What you will do: Copy, exactly and without additions, every line in the records below from the one holding "Science/Medical (79, 395)" through the one holding "Facebook (12, 2559)", both ends included.

───── Input for this task ─────

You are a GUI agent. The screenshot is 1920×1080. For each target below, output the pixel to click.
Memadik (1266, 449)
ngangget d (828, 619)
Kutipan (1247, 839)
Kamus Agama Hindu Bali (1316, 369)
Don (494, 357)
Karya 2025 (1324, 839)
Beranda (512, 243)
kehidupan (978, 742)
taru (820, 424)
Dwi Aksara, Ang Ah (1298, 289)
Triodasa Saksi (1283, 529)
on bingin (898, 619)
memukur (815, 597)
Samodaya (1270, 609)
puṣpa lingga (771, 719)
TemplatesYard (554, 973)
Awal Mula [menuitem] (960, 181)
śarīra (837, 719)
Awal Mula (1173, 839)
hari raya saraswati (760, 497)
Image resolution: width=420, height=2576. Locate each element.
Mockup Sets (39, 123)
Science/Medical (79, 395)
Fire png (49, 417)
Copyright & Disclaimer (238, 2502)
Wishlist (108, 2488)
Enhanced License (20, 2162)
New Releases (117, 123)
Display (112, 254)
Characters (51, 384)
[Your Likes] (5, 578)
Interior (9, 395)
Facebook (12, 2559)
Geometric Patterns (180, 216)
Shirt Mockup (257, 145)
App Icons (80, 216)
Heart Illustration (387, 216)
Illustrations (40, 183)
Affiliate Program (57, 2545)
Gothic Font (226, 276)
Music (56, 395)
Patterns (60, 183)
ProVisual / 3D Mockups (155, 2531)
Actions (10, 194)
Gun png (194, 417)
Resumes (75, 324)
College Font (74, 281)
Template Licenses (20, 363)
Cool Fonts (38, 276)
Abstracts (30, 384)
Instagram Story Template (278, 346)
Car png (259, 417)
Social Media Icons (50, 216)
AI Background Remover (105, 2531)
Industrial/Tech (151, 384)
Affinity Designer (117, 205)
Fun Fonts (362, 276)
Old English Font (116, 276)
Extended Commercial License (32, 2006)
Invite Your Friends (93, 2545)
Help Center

─────

Exercise response:
Science/Medical (79, 395)
Fire png (49, 417)
Copyright & Disclaimer (238, 2502)
Wishlist (108, 2488)
Enhanced License (20, 2162)
New Releases (117, 123)
Display (112, 254)
Characters (51, 384)
[Your Likes] (5, 578)
Interior (9, 395)
Facebook (12, 2559)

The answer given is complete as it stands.